The drink of choice for working was beer. Of those surveyed, one-in-three said they were more likely to drink alcohol while isolated, and one-fifth of the people surveyed admitted to stockpiling alcohol in anticipation of being forced inside from the pandemic.
As reported by Axios, most governors deemed suppliers of alcoholic beverages as essential businesses amid the closure of non-essential stores, and others allowed restaurants the option of offering alcohol as a carry-out or delivery option. The publication also noted a recent Wall Street Journal report that claimed that alcohol sales at liquor and grocery sales increased by 22 percent for the week ending March 22 in comparison to the same period in 2019.
Across March, wine sales surged by 10 percent, and spirits increase by 9 percent.
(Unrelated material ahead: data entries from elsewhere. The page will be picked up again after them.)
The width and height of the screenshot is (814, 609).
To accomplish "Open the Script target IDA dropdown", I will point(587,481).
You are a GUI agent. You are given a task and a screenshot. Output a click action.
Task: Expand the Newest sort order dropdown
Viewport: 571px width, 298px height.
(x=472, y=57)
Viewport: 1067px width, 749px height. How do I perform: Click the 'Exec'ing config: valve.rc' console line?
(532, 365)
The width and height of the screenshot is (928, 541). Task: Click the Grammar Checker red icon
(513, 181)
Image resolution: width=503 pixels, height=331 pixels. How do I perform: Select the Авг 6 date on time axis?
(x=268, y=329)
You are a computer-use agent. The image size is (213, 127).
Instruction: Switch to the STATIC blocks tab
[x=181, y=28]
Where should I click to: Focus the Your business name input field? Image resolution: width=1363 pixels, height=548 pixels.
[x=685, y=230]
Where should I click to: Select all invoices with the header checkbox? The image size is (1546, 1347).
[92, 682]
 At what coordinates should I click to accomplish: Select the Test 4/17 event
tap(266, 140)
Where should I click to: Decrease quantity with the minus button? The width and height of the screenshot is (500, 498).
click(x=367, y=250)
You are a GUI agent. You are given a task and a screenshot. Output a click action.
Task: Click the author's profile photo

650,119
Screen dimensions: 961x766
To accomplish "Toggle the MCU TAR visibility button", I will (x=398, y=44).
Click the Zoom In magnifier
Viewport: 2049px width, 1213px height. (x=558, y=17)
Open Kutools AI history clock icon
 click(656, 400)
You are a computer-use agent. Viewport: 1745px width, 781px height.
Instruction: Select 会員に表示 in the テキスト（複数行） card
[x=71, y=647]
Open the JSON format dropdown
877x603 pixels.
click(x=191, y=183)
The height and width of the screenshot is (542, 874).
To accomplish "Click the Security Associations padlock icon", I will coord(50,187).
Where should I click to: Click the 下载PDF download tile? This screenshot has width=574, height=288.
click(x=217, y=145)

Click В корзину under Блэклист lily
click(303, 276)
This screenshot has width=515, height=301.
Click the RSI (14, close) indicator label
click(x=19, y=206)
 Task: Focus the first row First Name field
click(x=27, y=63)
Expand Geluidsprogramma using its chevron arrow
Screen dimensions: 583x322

In addition, Cory Rellas, CEO of the alcohol delivery app Drizly, says the program has experienced 1,600 percent growth in year-over-year new customers.
"The pandemic will have a long-lasting impact on the health of the American people," Axios writer Sara Fischer said. "Substance abuse, a lack of physical stimulation and unhealthy diets could take a toll on Americans."
Amid the spike in alcohol consumption, Forbes reported that Surgeon General Jerome Adams, an African American member of the White House's coronavirus task force, urged people of color to avoid alcohol and drugs
"We need you to do this, if not for yourself, then for your abuela, do it for your granddaddy, do it for your Big Mama, do it for your pop pop," Adams said.Adams' comment was intended to address the coronavirus and its disproportionate effect on black and Latino people. Although Adams noted they are not believed to be genetically or biologically predisposed to the disease, he claims the groups are "socially predisposed" due to higher incidence of conditions that increase the risk of COVID-19 complications.